Towards single integrated spoofing-aware speaker verification embeddings

Sung Hwan Mun,Hye-jin Shim,Hemlata Tak,Xin Wang,Xuechen Liu,Md Sahidullah,Myeonghun Jeong,Min Hyun Han,Massimiliano Todisco,Kong Aik Lee,Junichi Yamagishi,Nicholas Evans,Tomi Kinnunen,Nam Soo Kim,Jee-weon Jung
2023-06-01
Abstract:This study aims to develop a single integrated spoofing-aware speaker verification (SASV) embeddings that satisfy two aspects. First, rejecting non-target speakers' input as well as target speakers' spoofed inputs should be addressed. Second, competitive performance should be demonstrated compared to the fusion of automatic speaker verification (ASV) and countermeasure (CM) embeddings, which outperformed single embedding solutions by a large margin in the SASV2022 challenge. We analyze that the inferior performance of single SASV embeddings comes from insufficient amount of training data and distinct nature of ASV and CM tasks. To this end, we propose a novel framework that includes multi-stage training and a combination of loss functions. Copy synthesis, combined with several vocoders, is also exploited to address the lack of spoofed data. Experimental results show dramatic improvements, achieving a SASV-EER of 1.06% on the evaluation protocol of the SASV2022 challenge.
Audio and Speech Processing,Artificial Intelligence,Sound
What problem does this paper attempt to address?

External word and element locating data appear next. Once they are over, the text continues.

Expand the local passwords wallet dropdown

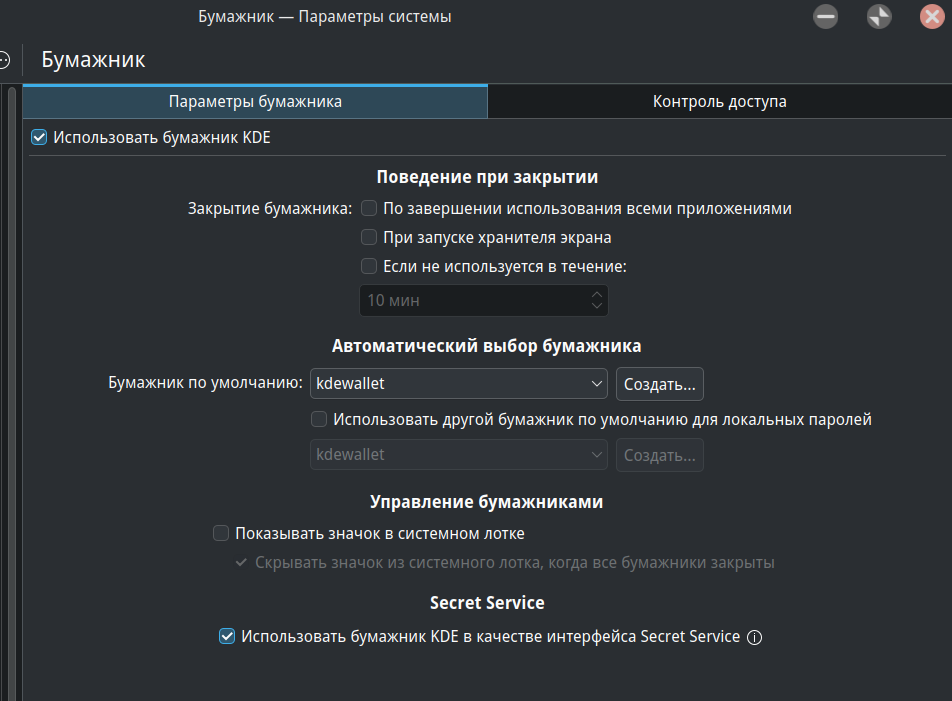(458, 455)
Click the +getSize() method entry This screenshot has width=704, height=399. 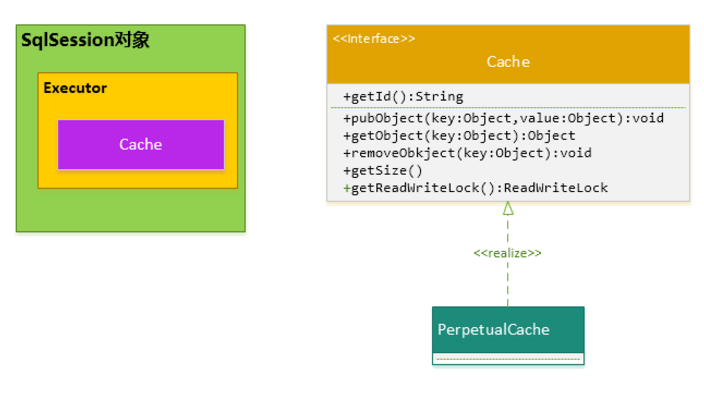(383, 171)
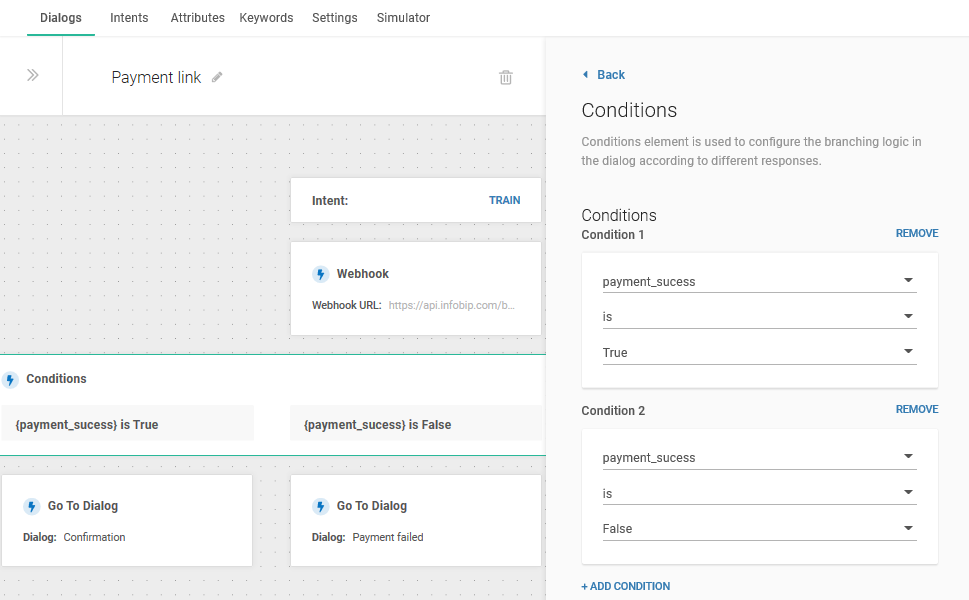Open Condition 1 'is' operator dropdown
Screen dimensions: 969x600
[x=908, y=316]
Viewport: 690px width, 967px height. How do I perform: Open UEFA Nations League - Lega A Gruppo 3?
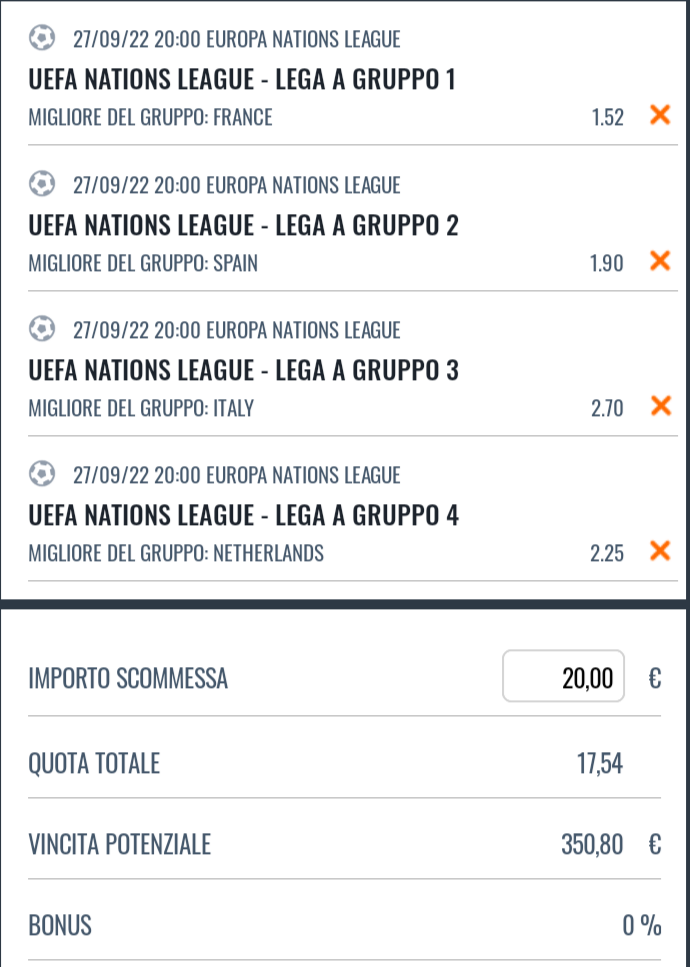tap(243, 370)
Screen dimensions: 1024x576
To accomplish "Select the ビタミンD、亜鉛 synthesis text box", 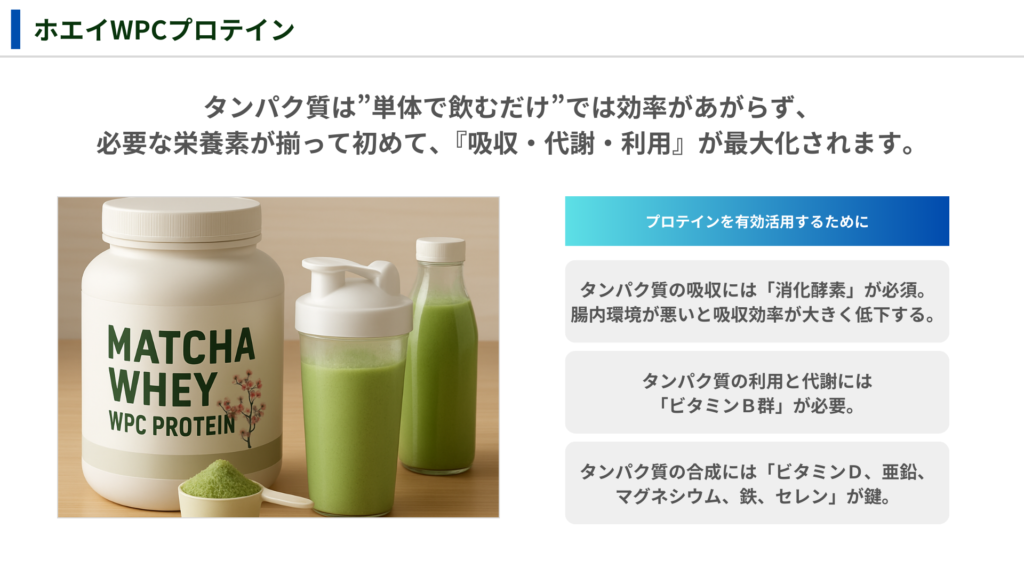I will [x=757, y=483].
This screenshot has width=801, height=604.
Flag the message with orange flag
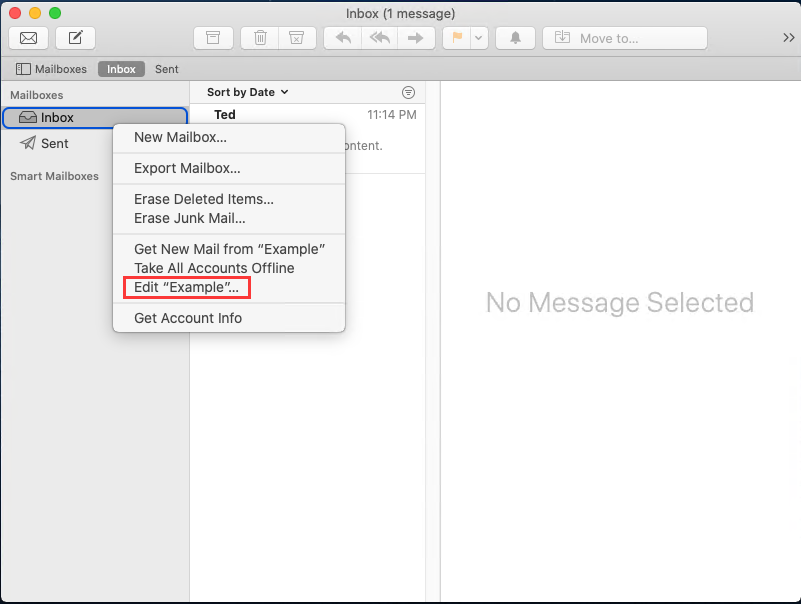tap(455, 38)
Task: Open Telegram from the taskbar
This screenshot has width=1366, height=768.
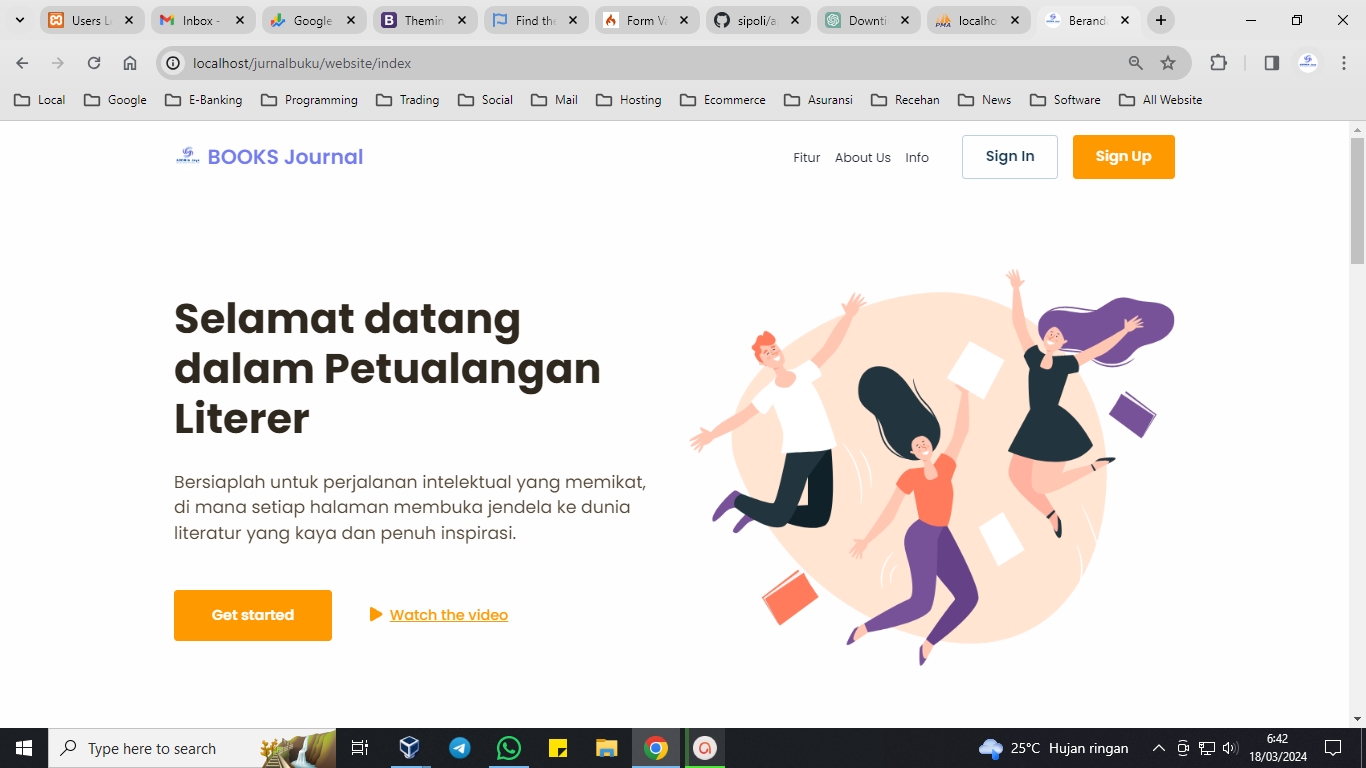Action: coord(460,748)
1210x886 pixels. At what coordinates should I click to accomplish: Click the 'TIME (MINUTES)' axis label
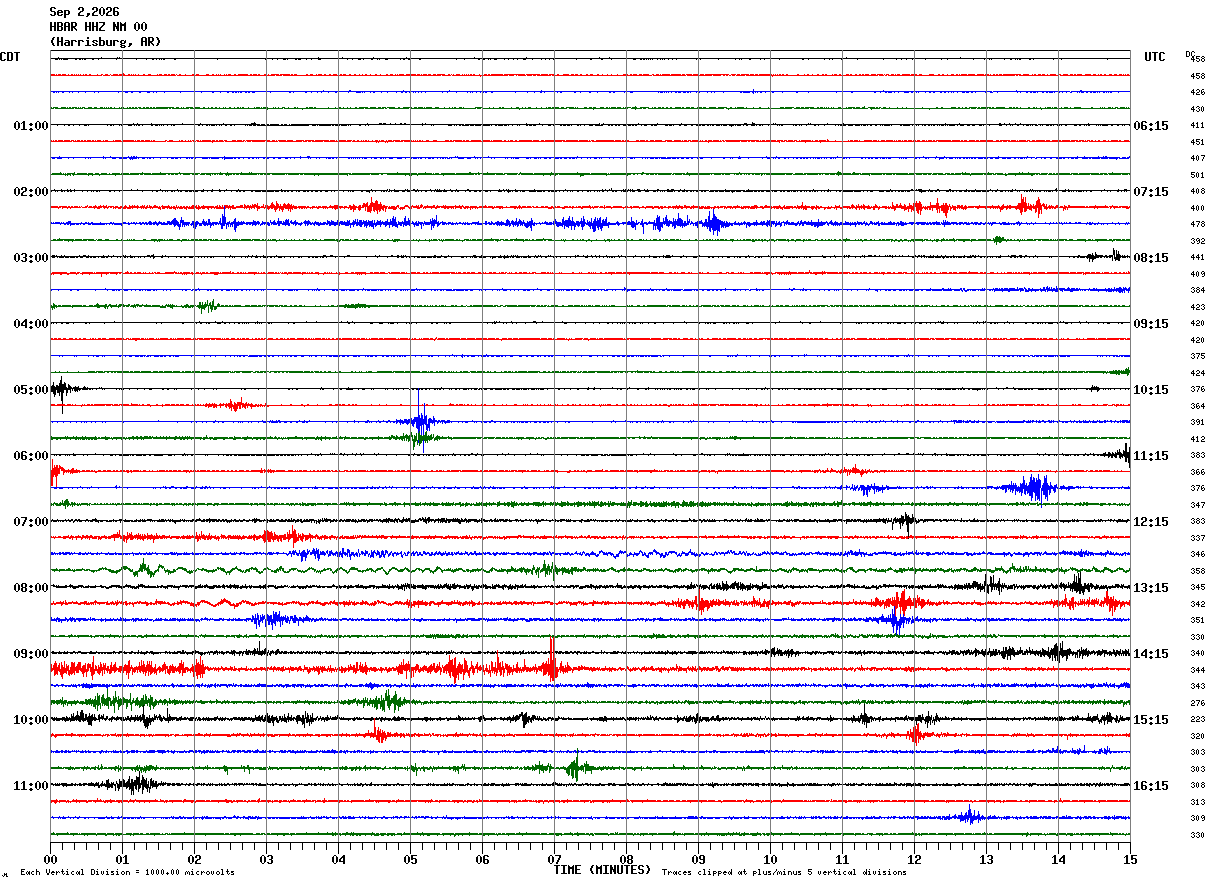point(602,870)
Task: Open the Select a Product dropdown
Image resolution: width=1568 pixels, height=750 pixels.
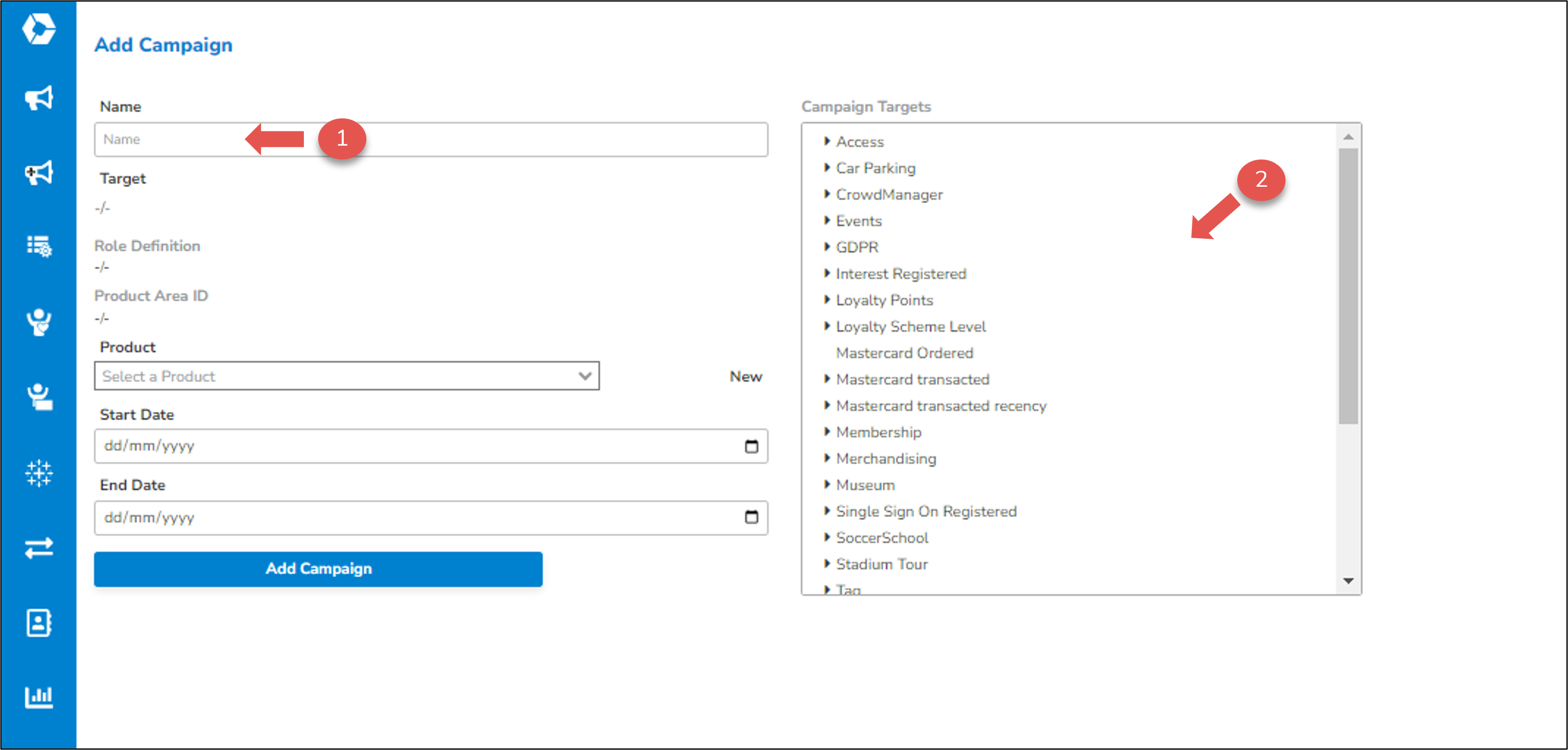Action: click(346, 376)
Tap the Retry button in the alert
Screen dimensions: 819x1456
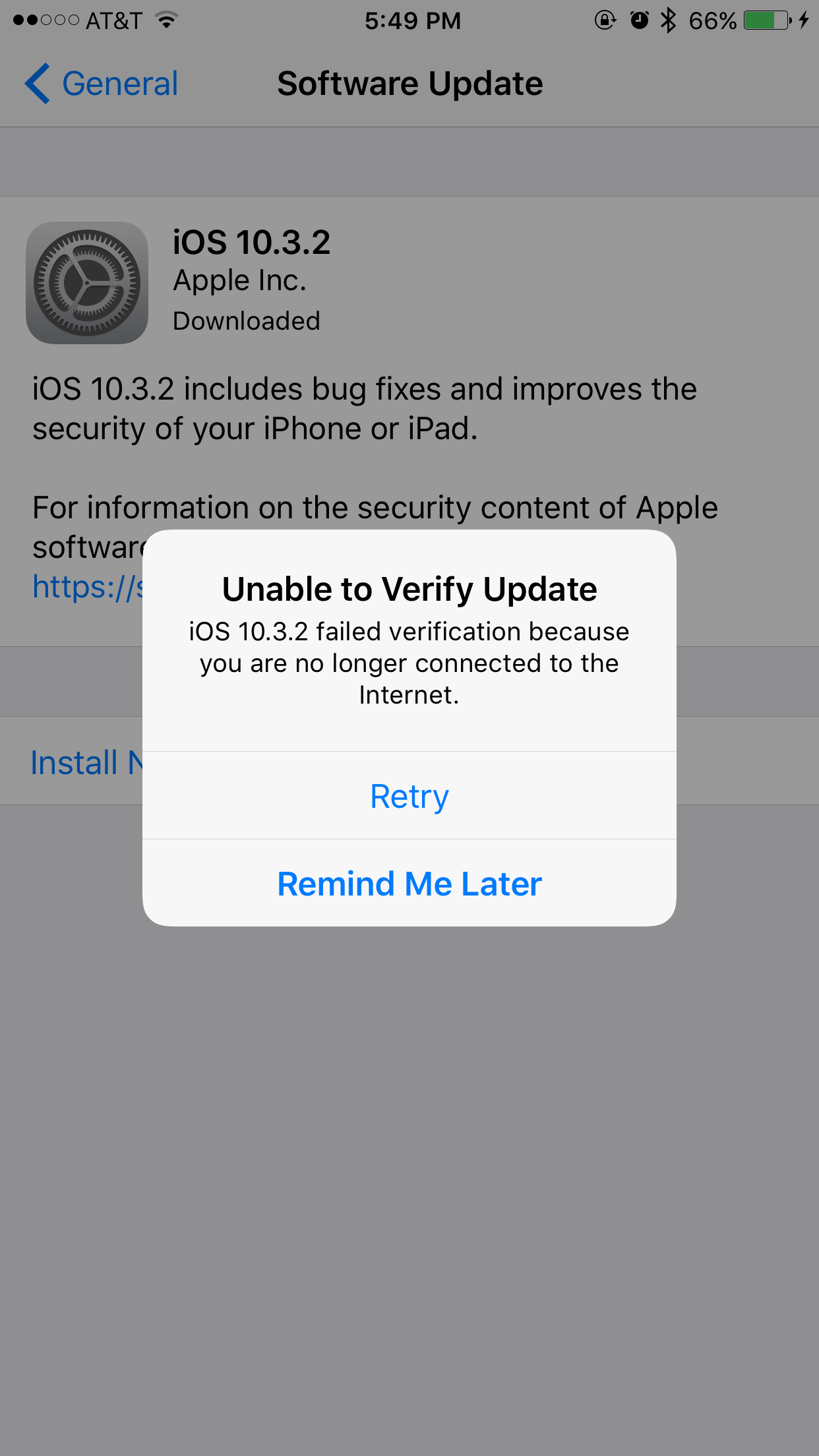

The main problem that this paper attempts to solve is to develop a single integrated anti - spoofing speaker verification (SASV) embedding model, which can meet the requirements of two aspects simultaneously: 1. **Recognize non - target speaker inputs and spoofed inputs of target speakers**: That is, the model needs to be able to effectively reject the voice inputs of non - target speakers, and at the same time, it can also recognize the spoofed voice inputs provided by the target speakers. 2. **Competitive performance compared with fusion methods**: Currently, the method of fusing automatic speaker verification (ASV) and counter - measure (CM) embeddings is significantly superior to single - embedding solutions in performance. The goal of this paper is to make the single - integrated SASV embedding model comparable to these fusion methods in performance. To achieve the above goals, the authors analyzed the reasons for the poor performance of the single SASV embedding model, mainly due to the insufficient amount of training data and the differences in the nature of ASV tasks and CM tasks. For this reason, they proposed a new framework, including the use of multi - stage training and loss function combinations. In addition, the replication synthesis technology combined with multiple vocoders was also utilized to deal with the lack of spoofed data. The experimental results show that this method significantly improves the performance and reaches an SASV - EER (equal error rate) of 1.06% in the evaluation protocol of the SASV2022 challenge.